Companies that have the most productive workforces also tend to pay their employees well, a recent survey found. “Top performing companies, it turns out, are in the habit of treating their workers better on the salary and bonus front,” writes Karsten Strauss for Forbes, citing research from PayScale.

 

“In 2015, 90 percent of top-performing firms gave pay raises. In the same time frame, only 84 percent of remaining respondents—identified as average companies—gave pay raises,” Strauss writes. “Additionally, 81 percent of top performing companies said they gave bonuses, as opposed to 74 percent of average companies.”

 

So, are the most productive and profitable companies more generous with their employees? Or are employees who are paid better contributing to the success of their employers?

 

Strauss believes the answer is revealed in how employers think about their employees. For example, 86 percent of top-performing companies listed their employees as their greatest asset. That was true of only 76 percent of average companies.

 

The link between employee compensation and company performance is known as the Good Jobs Strategy, writes Jessica Leber for Fast Company’s Co.Exist.

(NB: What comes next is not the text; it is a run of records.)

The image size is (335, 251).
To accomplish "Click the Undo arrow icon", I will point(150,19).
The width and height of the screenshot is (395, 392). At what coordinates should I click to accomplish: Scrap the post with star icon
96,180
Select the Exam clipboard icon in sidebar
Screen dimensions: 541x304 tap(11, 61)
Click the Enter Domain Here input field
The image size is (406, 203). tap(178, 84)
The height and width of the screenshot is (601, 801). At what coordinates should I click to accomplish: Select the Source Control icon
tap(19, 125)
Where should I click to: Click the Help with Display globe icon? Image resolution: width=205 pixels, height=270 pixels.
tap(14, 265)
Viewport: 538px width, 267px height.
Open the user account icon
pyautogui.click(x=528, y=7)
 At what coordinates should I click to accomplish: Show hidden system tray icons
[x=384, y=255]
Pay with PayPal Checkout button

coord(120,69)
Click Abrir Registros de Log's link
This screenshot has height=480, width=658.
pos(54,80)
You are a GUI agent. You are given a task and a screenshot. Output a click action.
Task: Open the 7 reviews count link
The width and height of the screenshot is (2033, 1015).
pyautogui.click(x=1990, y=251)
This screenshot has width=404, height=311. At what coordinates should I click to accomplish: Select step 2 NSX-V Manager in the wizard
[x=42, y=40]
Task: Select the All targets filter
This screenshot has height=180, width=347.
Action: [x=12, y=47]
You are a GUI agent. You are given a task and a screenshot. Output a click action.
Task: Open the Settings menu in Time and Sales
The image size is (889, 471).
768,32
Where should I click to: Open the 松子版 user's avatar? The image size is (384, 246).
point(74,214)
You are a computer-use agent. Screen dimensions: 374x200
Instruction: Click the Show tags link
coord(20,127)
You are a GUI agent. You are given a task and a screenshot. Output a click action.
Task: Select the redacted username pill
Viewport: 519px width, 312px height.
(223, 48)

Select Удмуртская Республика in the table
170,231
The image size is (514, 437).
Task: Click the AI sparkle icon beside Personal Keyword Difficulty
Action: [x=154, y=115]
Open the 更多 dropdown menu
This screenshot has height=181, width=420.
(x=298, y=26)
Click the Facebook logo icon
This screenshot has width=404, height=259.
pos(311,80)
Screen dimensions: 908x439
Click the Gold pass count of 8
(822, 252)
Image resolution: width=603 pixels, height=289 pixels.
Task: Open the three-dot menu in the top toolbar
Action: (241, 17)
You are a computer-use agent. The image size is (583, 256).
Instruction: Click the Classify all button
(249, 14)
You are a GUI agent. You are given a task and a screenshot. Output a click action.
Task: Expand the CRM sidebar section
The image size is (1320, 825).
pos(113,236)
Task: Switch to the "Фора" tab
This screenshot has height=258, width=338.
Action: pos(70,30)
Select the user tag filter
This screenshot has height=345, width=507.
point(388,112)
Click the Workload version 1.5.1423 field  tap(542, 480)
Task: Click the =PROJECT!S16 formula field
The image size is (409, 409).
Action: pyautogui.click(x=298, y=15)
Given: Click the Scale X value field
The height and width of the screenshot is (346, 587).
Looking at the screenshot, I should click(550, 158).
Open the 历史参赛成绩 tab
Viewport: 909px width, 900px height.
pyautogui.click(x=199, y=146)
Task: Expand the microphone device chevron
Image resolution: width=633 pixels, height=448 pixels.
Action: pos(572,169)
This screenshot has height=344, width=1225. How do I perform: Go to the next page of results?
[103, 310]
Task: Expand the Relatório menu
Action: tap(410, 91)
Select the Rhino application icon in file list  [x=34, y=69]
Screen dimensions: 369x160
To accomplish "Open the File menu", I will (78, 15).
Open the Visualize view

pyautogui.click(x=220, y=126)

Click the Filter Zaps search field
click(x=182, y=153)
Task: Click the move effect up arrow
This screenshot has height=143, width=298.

Companies that pay better “often achieved a ‘virtuous cycle’ of higher customer satisfaction, better employee retention and other long-term results that increased profits and made up for higher wages,” she writes.

 

And, good management makes a difference, too.

 

“To use the good jobs approach strategically, companies need to not only pay employees more, but also restructure work to maximize each person’s productivity,” Leber writes. “It’s not just about better pay—or even better benefits—but also smarter management.”

 

Transparency in how companies are compensating their employees is also an important factor, Stephen Miller writes for the Society for Human Resource Management. “While 73 percent of employers say they pay their workers fairly, only 36 percent of employees agree,” he writes, also citing the PayScale survey, “a very interesting, and maybe alarming, disparity in the responses between employees and employers.”

 

He believes that disconnect can be addressed with better communication about why employees are paid what they are. “Transparency doesn’t necessarily mean posting everyone’s salary on the wall,” he writes, quoting Tim Lowe, PayScale’s senior vice president of marketing. “There’s a spectrum of pay transparency and a huge amount of value of moving your organization up the transparency spectrum by sharing some of the mechanics and philosophy around compensation.”

 

Employers can embrace it by explaining how they set benchmarks for salaries and the age of the data they’re using to do so. They should also explain salary ranges and scales.

“If you open up about what you value and why you pay the way you do, and share that with your employees, you’re building trust,” Miller writes, quoting Lowe. “And trust is a powerful engagement tool for driving business success.”